Task objective
Please copy the stretch of the commentary on The Acolyte from "The canon lobby is" through "they’re working in?" word for word.

Passage shown
The central conceit of the show is fascinating, using the Star Wars universe as the backdrop for a gradually unfolding mystery. There are issues with its pacing and with when and how it reveals information, but none of that has been the reason so many people hate it. Thanks to a coordinated campaign of review-bombing, its Rotten Tomatoes audience approval score is just 14%.
Some people (morons) have the (tedious) problems you’d expect. It’s too “woke” for a sci-fi show to feature people of colour and women. There’s no way a larger man would be athletic enough to be a Jedi (those people need to watch more pro wrestling). It’s offensive to make a joke about whether a LITERAL ALIEN ANIMAL THING is a he or a they.
But we’re not here to talk about why all of the people who complain about that stuff need to grow up. We’re here to tell a different set of people to grow up — the canon lobby. They’re angry about The Acolyte and, especially, about episode three, in which we flash back to the childhood of Amandla Stenberg’s character Osha. She grew up with her twin sister in a matriarchal witch coven and they were conceived as a “miracle”, without a father.
The canon lobby is furious because, in their mind, this ruins the uniqueness of Anakin Skywalker. He was the “chosen one” precisely because he was conceived by the Force as a virgin birth. Introducing the idea of another virgin birth in Star Wars is a canon-busting atrocity apparently. This week has even brought forth a cottage industry of moaning around Ki-Adi-Mundi’s age4. Where’s the guy with the long head’s birth certificate, am I right? I can’t enjoy the sci-fi show until I’ve seen it.
When it comes to canon, people need to learn to take the Elsa approach and just let it go. Canon is a fluid, malleable thing. It has to be, otherwise there would be no point in ever revisiting a franchise. How is any creative person supposed to work when there are so many guardrails arbitrarily built around the world they’re working in?
When a creative is given the keys to the franchise, it is their right to do whatever they want with it, knowing that they’re following in the footsteps of greatness. With great power comes great responsibility, as a certain uncle once said — or didn’t say, depending on which version of the canon you follow5.

Information shown
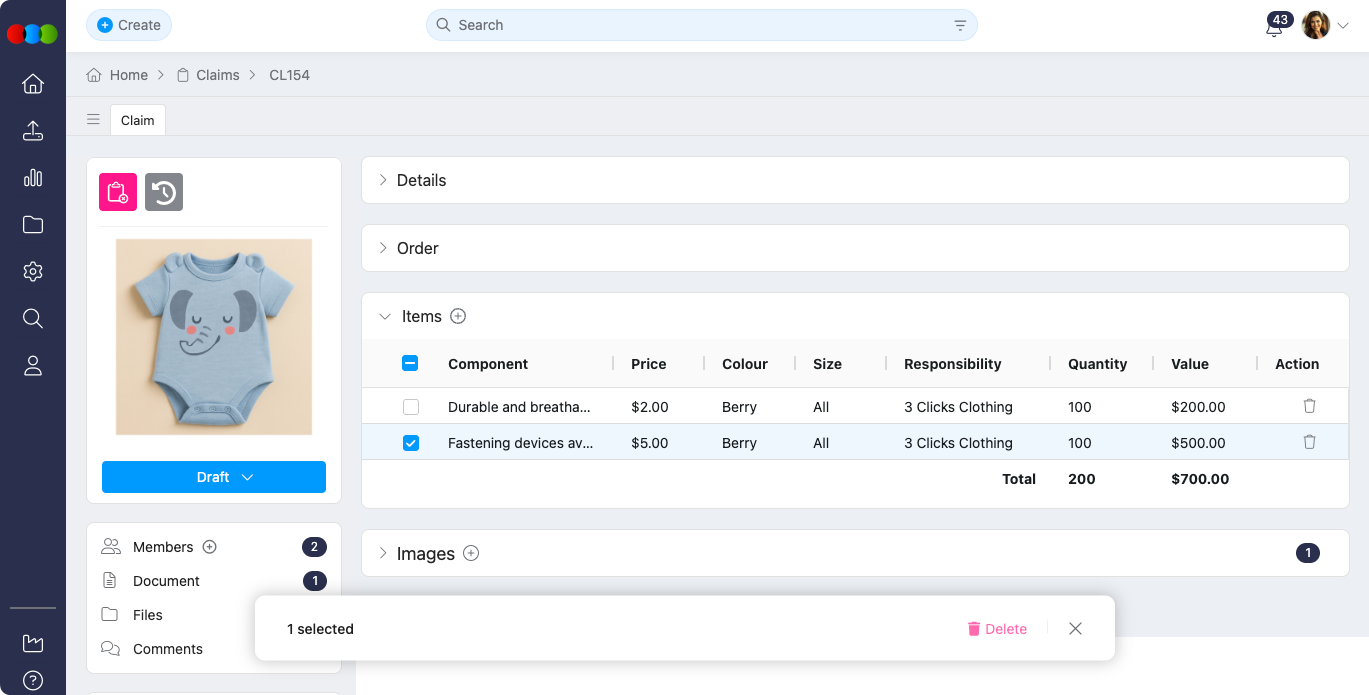Screen dimensions: 1369x695
Task: Click the pink claim clipboard icon
Action: click(117, 192)

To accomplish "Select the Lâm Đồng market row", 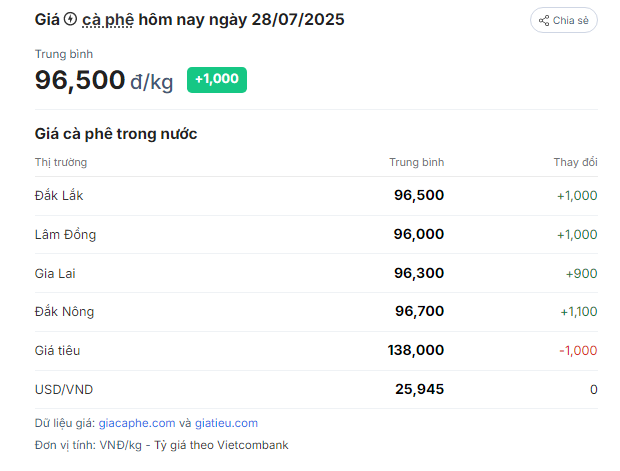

The output
The canon lobby is furious because, in their mind, this ruins the uniqueness of Anakin Skywalker. He was the “chosen one” precisely because he was conceived by the Force as a virgin birth. Introducing the idea of another virgin birth in Star Wars is a canon-busting atrocity apparently. This week has even brought forth a cottage industry of moaning around Ki-Adi-Mundi’s age4. Where’s the guy with the long head’s birth certificate, am I right? I can’t enjoy the sci-fi show until I’ve seen it.
When it comes to canon, people need to learn to take the Elsa approach and just let it go. Canon is a fluid, malleable thing. It has to be, otherwise there would be no point in ever revisiting a franchise. How is any creative person supposed to work when there are so many guardrails arbitrarily built around the world they’re working in?